Distinction from Fault Detection
It’s important to emphasize that predictive maintenance is different from identifying an already-occurred fault (a.k.a., fault detection). Fault detection techniques learn normal sensor readings, and flag significant deviations from these norms as faults. Although C3 also provides fault detection solutions—typically using unsupervised machine learning techniques—in this post we are focused on predicting failures or faults which are expected to occur in the future.

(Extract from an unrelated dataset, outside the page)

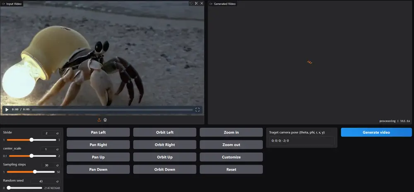The height and width of the screenshot is (192, 414).
Task: Click the video seek progress bar
Action: pyautogui.click(x=112, y=110)

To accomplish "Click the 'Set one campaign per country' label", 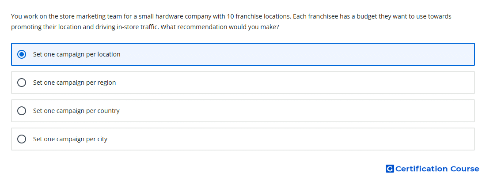I will tap(76, 111).
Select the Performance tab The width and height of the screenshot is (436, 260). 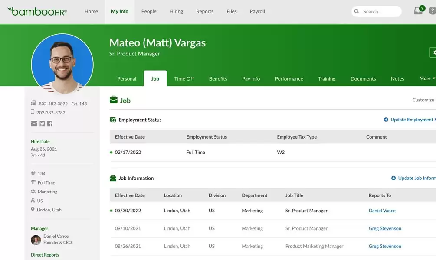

Let’s consider an example from the oil and gas industry, where an oil well pump system starts to show signs of an impending failure. Such failures can cause up to six months of lost or reduced production before staff can fix the issue or replace the damaged part. A failure-detection capability can reduce this downtime by about two months, but still leaves behind up to four months of impaired production. We have shown with our oil and gas customers that machine learning-based predictive maintenance can significantly further reduce periods of lost production and downtime, and thereby save organizations half a million dollar per well per year, totaling hundreds of millions of dollars per year for some customers.
Superhuman Performance, Super-fast
Today, AI and machine learning have enabled us to augment or replace decades of SME capability. We can now codify SME knowledge as machine learning features, and build additional features by leveraging the elastic computing resources available from Infrastructure as a Service (IaaS) providers such as AWS and Azure. Within a few months of work, we can surpass the performance of SMEs, while in the process we preserve institutional expertise before experienced, senior SMEs retire or leave the organization. Most recently, we have shown using deep learning that we are no longer dependent on SME input on features for machine learning classifiers and we can use raw sensor readings with no need for feature engineering. This saves time and yields better performance, in a very short period of time.
By applying these concepts to an array of domains and various asset classes in each domain, C3 has already helped many organizations extract significant operational and economic value. In future blog posts, we intend to dive deep into specific use cases, describing challenges we faced and learnings from those projects.